** EXERCISE PROMPT **
Begin with the line containing "Remove the properties chip from Metadata row" and copy each line exactly through the last line of the entries, inclusive.
BEGIN
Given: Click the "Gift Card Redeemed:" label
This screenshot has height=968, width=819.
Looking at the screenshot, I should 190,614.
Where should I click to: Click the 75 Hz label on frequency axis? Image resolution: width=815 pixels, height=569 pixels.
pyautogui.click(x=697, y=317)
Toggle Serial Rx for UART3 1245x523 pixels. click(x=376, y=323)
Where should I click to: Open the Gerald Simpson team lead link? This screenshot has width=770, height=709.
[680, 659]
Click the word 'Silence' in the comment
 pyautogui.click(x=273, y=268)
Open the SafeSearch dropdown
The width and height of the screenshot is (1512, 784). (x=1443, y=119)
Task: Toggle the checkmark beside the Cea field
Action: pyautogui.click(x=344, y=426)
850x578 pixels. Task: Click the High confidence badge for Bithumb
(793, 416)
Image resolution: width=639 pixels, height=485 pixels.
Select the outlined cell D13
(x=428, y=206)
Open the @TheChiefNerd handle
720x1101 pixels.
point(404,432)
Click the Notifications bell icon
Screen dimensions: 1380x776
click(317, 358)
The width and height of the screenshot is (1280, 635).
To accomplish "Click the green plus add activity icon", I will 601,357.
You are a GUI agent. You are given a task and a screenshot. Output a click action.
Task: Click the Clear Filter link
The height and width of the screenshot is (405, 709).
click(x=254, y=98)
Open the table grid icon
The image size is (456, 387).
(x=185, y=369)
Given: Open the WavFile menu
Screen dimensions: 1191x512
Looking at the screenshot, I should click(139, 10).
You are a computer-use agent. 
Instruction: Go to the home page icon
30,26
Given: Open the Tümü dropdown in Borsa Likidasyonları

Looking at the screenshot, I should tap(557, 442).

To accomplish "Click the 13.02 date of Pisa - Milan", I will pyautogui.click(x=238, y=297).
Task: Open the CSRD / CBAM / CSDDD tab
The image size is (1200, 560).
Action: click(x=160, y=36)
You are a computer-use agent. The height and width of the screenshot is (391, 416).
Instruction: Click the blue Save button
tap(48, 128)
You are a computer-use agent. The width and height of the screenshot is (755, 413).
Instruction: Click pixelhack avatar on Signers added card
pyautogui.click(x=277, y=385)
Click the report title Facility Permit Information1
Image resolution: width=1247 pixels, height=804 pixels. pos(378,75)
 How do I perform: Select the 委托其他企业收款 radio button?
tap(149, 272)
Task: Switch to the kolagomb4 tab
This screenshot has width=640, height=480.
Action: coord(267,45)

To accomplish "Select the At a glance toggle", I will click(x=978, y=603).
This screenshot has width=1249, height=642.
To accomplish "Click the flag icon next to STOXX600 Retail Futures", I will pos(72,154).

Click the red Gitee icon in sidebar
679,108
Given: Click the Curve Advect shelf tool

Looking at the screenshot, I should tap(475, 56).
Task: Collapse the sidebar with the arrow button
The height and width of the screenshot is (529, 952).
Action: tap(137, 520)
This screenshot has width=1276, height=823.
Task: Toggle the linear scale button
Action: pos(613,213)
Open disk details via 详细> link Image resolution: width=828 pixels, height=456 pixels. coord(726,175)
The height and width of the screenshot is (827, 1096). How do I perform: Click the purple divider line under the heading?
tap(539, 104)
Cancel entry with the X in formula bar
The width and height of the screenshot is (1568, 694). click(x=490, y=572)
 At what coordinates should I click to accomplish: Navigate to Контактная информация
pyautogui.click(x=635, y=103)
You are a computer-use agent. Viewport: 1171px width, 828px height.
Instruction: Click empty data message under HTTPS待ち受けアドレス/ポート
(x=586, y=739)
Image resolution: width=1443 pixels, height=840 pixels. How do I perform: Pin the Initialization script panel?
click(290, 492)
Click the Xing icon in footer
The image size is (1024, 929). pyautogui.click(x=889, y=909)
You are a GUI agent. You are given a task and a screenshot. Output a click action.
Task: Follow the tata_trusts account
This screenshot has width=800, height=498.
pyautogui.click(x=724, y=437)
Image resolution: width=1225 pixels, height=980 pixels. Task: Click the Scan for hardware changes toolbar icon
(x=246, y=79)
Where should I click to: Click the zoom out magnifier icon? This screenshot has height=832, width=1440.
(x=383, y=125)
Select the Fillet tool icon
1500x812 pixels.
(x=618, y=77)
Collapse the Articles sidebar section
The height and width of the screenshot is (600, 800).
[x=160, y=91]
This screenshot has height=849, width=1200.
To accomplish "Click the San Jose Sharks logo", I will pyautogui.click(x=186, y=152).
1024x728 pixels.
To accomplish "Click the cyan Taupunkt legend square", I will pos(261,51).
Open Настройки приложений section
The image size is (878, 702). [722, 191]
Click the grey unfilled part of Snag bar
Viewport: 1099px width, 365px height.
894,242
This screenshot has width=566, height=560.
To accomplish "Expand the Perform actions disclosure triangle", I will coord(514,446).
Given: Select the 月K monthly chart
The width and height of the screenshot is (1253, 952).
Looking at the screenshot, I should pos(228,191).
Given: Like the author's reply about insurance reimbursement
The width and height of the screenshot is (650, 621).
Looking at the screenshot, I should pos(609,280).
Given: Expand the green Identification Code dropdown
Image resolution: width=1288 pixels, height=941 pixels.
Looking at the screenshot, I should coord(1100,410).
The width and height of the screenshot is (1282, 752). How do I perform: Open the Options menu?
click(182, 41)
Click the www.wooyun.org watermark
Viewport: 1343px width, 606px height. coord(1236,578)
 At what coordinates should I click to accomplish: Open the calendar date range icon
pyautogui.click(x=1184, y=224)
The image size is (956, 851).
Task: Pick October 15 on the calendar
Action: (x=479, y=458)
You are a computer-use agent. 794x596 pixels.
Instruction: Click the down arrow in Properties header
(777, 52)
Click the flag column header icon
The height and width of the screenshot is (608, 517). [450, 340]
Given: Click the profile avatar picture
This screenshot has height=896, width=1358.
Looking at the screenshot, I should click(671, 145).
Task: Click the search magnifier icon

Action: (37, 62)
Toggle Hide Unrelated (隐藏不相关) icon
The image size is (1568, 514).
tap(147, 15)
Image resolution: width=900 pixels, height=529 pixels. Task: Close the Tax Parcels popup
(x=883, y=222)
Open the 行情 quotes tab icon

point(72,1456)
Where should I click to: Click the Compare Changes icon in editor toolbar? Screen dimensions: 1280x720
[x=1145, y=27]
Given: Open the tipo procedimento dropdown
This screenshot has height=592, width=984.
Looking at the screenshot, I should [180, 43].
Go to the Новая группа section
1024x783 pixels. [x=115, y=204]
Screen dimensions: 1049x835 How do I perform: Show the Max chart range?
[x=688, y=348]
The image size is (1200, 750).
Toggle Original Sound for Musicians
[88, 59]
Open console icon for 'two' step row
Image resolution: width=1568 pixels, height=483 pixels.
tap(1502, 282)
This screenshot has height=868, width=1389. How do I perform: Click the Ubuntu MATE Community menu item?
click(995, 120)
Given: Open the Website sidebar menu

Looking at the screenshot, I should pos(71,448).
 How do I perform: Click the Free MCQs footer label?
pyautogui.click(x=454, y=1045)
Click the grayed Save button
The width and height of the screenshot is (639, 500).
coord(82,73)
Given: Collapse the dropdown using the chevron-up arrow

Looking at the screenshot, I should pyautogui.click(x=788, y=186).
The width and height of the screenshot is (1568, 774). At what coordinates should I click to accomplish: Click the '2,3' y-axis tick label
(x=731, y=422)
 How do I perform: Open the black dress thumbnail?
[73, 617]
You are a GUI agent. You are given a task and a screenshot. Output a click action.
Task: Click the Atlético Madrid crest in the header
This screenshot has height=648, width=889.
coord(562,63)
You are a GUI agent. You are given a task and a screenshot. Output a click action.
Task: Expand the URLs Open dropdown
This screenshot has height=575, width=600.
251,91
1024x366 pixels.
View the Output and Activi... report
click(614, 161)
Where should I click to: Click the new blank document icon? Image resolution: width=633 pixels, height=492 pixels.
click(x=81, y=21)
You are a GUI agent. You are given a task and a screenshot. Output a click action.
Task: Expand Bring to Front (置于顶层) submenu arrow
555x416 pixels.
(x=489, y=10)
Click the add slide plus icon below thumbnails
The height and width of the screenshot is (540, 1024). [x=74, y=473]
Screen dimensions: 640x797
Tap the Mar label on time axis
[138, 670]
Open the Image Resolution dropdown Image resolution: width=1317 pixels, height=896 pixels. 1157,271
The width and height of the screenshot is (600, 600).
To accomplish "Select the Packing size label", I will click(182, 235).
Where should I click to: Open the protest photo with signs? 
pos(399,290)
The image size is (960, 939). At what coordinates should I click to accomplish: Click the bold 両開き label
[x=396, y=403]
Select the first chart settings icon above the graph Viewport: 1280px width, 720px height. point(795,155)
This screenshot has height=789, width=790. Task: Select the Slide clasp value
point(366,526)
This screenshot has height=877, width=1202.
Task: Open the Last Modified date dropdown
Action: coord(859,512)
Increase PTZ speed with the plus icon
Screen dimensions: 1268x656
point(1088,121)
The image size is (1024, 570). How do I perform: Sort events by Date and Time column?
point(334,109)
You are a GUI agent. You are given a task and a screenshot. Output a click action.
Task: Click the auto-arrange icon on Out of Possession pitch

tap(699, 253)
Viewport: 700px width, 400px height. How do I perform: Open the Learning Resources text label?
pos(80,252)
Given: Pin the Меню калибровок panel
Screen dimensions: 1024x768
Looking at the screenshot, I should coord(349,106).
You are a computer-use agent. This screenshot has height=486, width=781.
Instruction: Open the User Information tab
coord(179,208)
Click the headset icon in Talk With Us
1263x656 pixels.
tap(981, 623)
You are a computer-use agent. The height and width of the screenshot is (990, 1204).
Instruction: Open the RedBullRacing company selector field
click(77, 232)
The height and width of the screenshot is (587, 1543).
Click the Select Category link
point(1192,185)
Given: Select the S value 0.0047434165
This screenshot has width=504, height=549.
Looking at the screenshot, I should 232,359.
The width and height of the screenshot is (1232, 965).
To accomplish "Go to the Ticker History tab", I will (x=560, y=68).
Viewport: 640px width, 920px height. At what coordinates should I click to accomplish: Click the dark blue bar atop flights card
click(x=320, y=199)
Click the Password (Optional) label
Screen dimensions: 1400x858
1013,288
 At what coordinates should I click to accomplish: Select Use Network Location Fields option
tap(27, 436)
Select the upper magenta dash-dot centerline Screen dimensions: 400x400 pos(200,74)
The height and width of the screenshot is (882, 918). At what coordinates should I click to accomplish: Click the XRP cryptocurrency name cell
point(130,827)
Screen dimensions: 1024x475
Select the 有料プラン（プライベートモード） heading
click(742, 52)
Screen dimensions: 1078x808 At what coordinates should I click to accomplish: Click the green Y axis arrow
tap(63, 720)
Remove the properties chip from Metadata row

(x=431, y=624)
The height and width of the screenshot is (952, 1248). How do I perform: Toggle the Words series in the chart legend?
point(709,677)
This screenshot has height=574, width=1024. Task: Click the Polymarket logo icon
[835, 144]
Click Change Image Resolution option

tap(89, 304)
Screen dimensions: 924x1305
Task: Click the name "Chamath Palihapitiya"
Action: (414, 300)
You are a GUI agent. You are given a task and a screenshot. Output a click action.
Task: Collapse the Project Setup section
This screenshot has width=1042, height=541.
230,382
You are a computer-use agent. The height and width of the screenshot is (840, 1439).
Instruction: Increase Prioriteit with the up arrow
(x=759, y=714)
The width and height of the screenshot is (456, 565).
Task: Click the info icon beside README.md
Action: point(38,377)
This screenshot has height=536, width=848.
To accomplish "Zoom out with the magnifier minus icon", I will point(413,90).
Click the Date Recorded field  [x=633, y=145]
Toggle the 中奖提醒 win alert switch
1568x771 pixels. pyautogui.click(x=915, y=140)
END
** RESPONSE **
Remove the properties chip from Metadata row

(x=431, y=624)
The height and width of the screenshot is (952, 1248). How do I perform: Toggle the Words series in the chart legend?
point(709,677)
This screenshot has height=574, width=1024. Task: Click the Polymarket logo icon
[835, 144]
Click Change Image Resolution option

tap(89, 304)
Screen dimensions: 924x1305
Task: Click the name "Chamath Palihapitiya"
Action: (414, 300)
You are a GUI agent. You are given a task and a screenshot. Output a click action.
Task: Collapse the Project Setup section
This screenshot has width=1042, height=541.
230,382
You are a computer-use agent. The height and width of the screenshot is (840, 1439).
Instruction: Increase Prioriteit with the up arrow
(x=759, y=714)
The width and height of the screenshot is (456, 565).
Task: Click the info icon beside README.md
Action: point(38,377)
This screenshot has height=536, width=848.
To accomplish "Zoom out with the magnifier minus icon", I will point(413,90).
Click the Date Recorded field  [x=633, y=145]
Toggle the 中奖提醒 win alert switch
1568x771 pixels. pyautogui.click(x=915, y=140)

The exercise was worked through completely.